Fed up with being Beta testers each time we update and (even with limited skillset) having to second guess Fortinet support when they advise crazy stuff...after updating to 6.4.0 from 6.0.7 a bunch of rules "broke" as they changed from "Proxy" mode to "Flow" mode - Forti support suggested that uploading the 6.0.7 conf file would resolve the issue :-( Fortigate support saying that certain tasks are not supported (such as FW downgrade) and yet they provide detailed instructions on how to do it! Would really appreciate a video on the easiest way to 'move' a port (and corresponding ruleset) - we are about to update to a 10G internet pipe which means that the current port/connection will need to be moved (we don't use zones).

i am sure i sat in a Fortinet product pitch were they promised that this is how they will do it from now on but yes we can only dream

Features are great...when you expect them. We used to wait to upgrade to a new code version until .3-.4 or whenever they stabilized. Now its a total crapshoot. We shouldn't have to pick between fixing 1 bug while introducing 2 more or just living with it as-is. Slow down your feature releases Fortinet and just fix what's out there.

I agree.

That's a bad idea if they did that. We have to stay within a code level and not add features mid-stream.
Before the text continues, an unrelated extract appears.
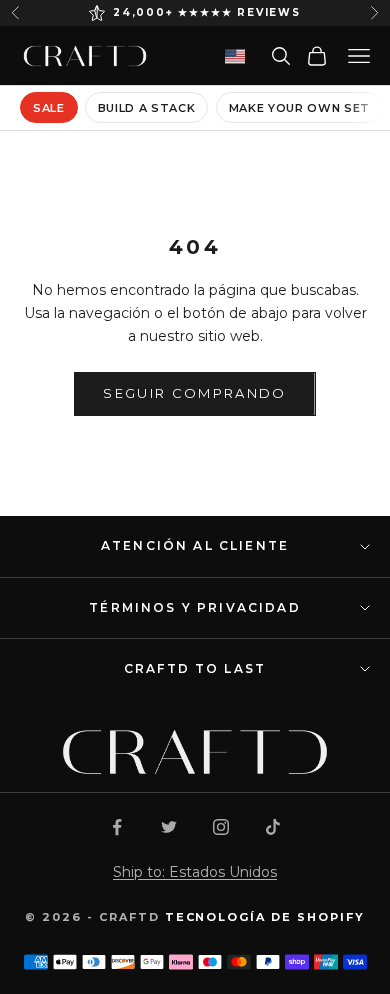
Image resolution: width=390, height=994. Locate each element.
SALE (49, 108)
6.4.1 has been madness... FortiManager and FortiGates... SSL inspection broken?! Can't diff policies in FortiManager?! AKKK!!! Does FortiNet test anything? "don't upgrade until ?.?.4+ is available" is something I've heard from MANY different sources (I only updated to 6.4.1 because 6.2.3/6.2.4 was also a mess). So, to answer your question... I wish they would change from seemingly not testing... to TESTING!
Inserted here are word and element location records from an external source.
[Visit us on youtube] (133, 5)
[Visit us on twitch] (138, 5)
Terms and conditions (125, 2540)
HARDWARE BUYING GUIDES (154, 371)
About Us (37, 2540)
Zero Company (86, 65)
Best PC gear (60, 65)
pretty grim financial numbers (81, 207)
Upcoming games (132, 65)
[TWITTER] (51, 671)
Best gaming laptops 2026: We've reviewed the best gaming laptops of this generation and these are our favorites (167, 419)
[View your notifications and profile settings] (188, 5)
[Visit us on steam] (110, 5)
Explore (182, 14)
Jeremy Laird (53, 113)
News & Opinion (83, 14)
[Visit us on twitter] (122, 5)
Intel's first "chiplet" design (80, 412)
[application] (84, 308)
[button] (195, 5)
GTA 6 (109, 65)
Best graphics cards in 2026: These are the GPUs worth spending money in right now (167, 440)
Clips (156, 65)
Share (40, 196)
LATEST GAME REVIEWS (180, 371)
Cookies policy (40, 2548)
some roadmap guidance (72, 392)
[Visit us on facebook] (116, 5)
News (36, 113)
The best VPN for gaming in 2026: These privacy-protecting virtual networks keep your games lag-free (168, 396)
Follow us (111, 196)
where did you get this t-shirt, I really need it :D

Could you make a video (or reply below) what do you think about and expect from 6.4 branch? I follow reddit and Fortinet forums and compared to 6.2 it seems much more stable. I'm thinking about skipping 6.2 and upgrade directly to 6.4 (I want the consolidated IPv6 policies).

Agree, I don't undertand the need to release untested software

Everyone that works with fortinet agrees.

Agree

Since losing my hair in 2005, I have refrained from ridiculing anyone's hair.

I have to agree that 6.2 has been of unusually poor quality. I'm hearing that 6.2.5 should fix a lot of the major issues. Also, 6.4 is effectively a new platform/design and this is why it seems much better than 6.2 even from the outset.

u rock men! crazy fucking hair!

Fortinet took away free labs for the partners and I really hate that.

This was a funny into :)

And they have promised to do so many times. 5.2 had the same issues. 5.6 and 6.0 where better bit 6.2 and 6.4 are bad. They have a history like this because 4.2 was also not good. Maybe 6.6 will be better again?

great haircut btw...😁

So, you don't care what your customers think? Interesting philosophy ...

I think Trump and Fortinet have something in common, stability in the next level...please!